新型コロナが蔓延する中、各国のリーダーは感染拡大を防ぐ一方で社会経済を動かさねばならないという、非常に困難なかじ取りを迫られている。政策レベルでの「人とまちと環境の健康づくり」を提唱する健康都市がこれまで以上に重視されるのは間違いない。どのようにパンデミックに対処し、ポストコロナにおける概念を打ち立てるべきなのか、東京医科歯科大学大学院教授、WHO健康都市・都市政策研究協力センター所長、健康都市連合事務局長の中村桂子氏にインタビューを行った。
パンデミックの課題と対応策について公衆衛生の観点でお聞かせください。
新型コロナは制御困難なウイルスで大変苦労しています。

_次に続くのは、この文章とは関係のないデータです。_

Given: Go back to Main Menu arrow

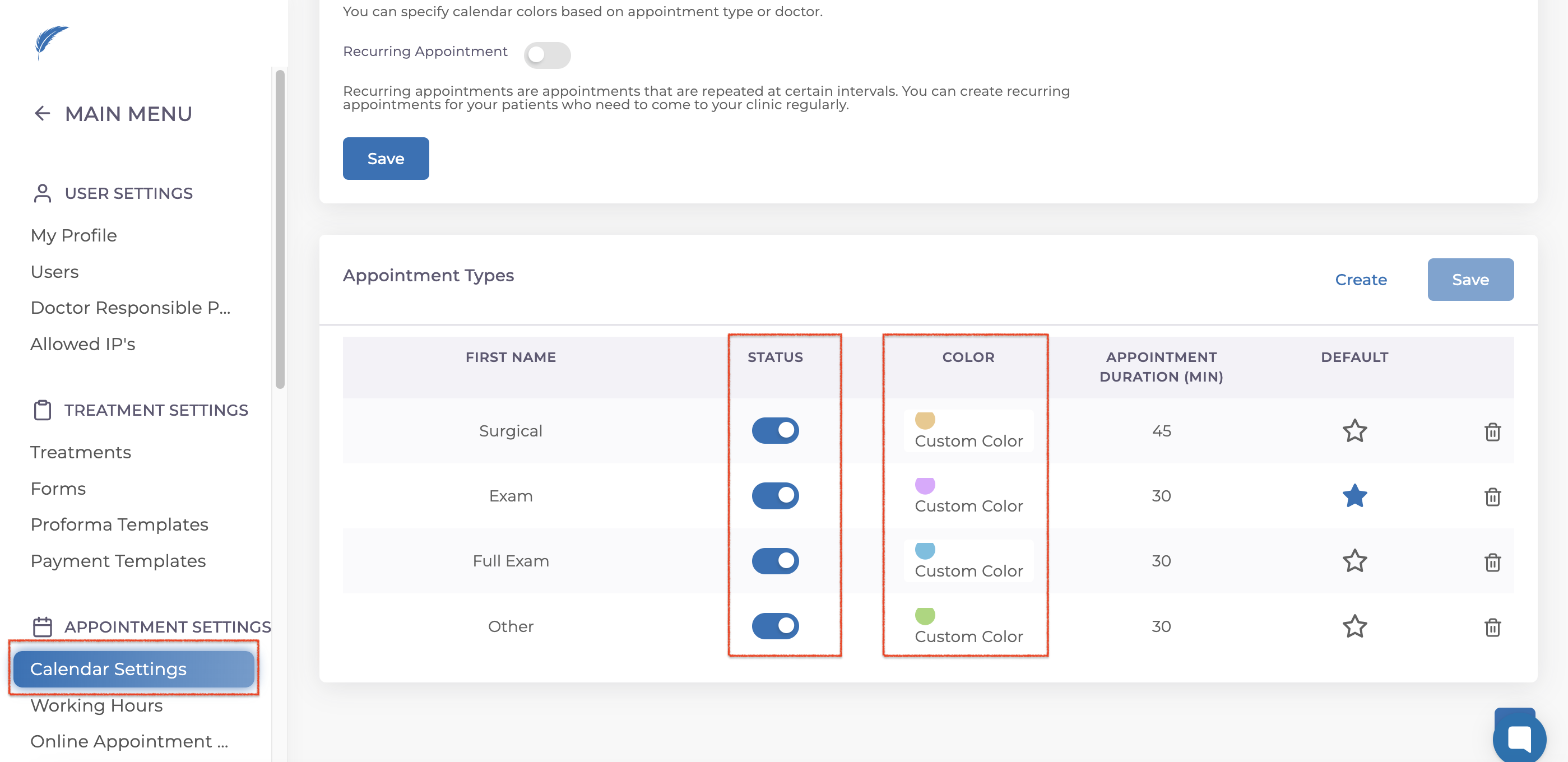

理由は無症状の感染者がいることと発症前後の感染力が強いことです。無症状者や軽症者が多い一方、重症化する患者もいます。人と都市と地球の健康を包括する公衆衛生の観点からいうと、このウイルスは都市化とグローバル化へのチャレンジと言えます。地球規模では、プラネタリーヘルス※を踏まえて今後の対策を練る必要があります。
健康都市連合加盟都市の現状と対策についてお聞かせください。
250の都市すべてで新型コロナ対策が施策の中心になっています。医療を公平に提供することが第一で、医薬品に頼らない対策も地域に合った方法で普及しています。保健所や医療機関だけでなく、自治体のあらゆる部署が対策を講じています。例えば公平な教育や社会サービス、情報発信があります。特に大事なのがリスク・コミュニケーションで、リスクを正しく理解して市民が行動できるよう、工夫しています。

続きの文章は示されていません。